Enfin, l'AGS CGEA de CHALON SUR SAONE ne dispose d'aucun intérêt pour solliciter le rejet des demandes formées par S... P... à l'encontre de la société I.MA.BAT et désormais Maître Q..., ès qualités en sorte que cette demande est irrecevable (
)
Sur les demandes accessoires:
Partie perdante, S... P... supportera la charge des dépens de la présente instance.
En revanche, vu les données du litige, il ne parait pas inéquitable de laisser à chacune des parties la charge intégrale des frais de procédure et honoraires qu'elle a dû exposer pour la présente instance.
Il n'y a donc pas lieu en l'espèce de faire application de l'article 700 du code de procédure civile »

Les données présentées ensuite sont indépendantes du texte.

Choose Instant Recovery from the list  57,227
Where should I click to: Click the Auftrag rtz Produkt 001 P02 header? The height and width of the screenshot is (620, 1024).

1/ ALORS QUE celui qui se prévaut d'une contestation sérieuse relative à l'existence d'un contrat de travail doit l'établir ; qu'en présence d'un contrat de travail apparent, il lui appartient de rapporter la preuve de son caractère fictif ; qu'en l'espèce, il était acquis aux débats que M. P... avait conclu le 23 novembre 2015 un contrat de travail écrit avec la société Imabat, qu'il versait aux débats des bulletins de paie pour les mois de décembre 2015 à mai 2016 et qu'il avait été licencié pour motif économique par le liquidateur judiciaire de la société Imabat le 20 septembre 2017, ce dont il résultait une apparence de contrat de travail ; qu'en relevant que le contrat de travail conclu par M. P... et la société Imabat le 23 novembre 2015 avait été signé non par la gérante de la société Imabat, mais par son mari M. X... L... -dont il était soutenu qu'il en assurait la gestion de fait-, qu'il ne mentionnait pas les fonctions correspondant à l'emploi de directeur technique confié à M. P... ni de période d'essai, qu'aucune déclaration préalable à l'embauche n'avait été formalisée concernant M. P... et que ce dernier ne figurait pas dans le registre du personnel, la cour d'appel qui s'est fondée sur des circonstances de fait impropres à caractériser la fictivité du contrat de travail litigieux, a privé sa décision de base légale au regard des articles R. 1455-5 et L. 1221-1 du code du travail ;
2/ ALORS QU'en retenant que Mme L... gérante de la société Imabat avait porté plainte contre M. P... le 7 décembre 2016 pour faux en écriture privée, la cour d'appel qui, en l'absence d'autres précisions quant à l'écrit argué de faux et aux suites données à cette plainte pénale, n'a pas caractérisé la fictivité du contrat de travail litigieux, a privé sa décision de base légale au regard des articles R. 1455-5 et L. 1221-1 du code du travail ;
3/ ALORS QU' en présence d'un contrat de travail apparent, il appartient à celui qui invoque son caractère fictif d'en rapporter la preuve, ce qui implique d'établir l'absence de tout lien de subordination entre les parties en cause ; qu'en faisant peser sur M. P... la charge d'établir que sa prestation de travail avait été réalisée sous la subordination juridique de la société Imabat, lorsqu'il appartenait à l'AGS qui soutenait que le contrat de travail était fictif, d'établir l'absence de tout lien de subordination, la cour d'appel a inversé la charge de la preuve en violation de l'article 1353 du code civil.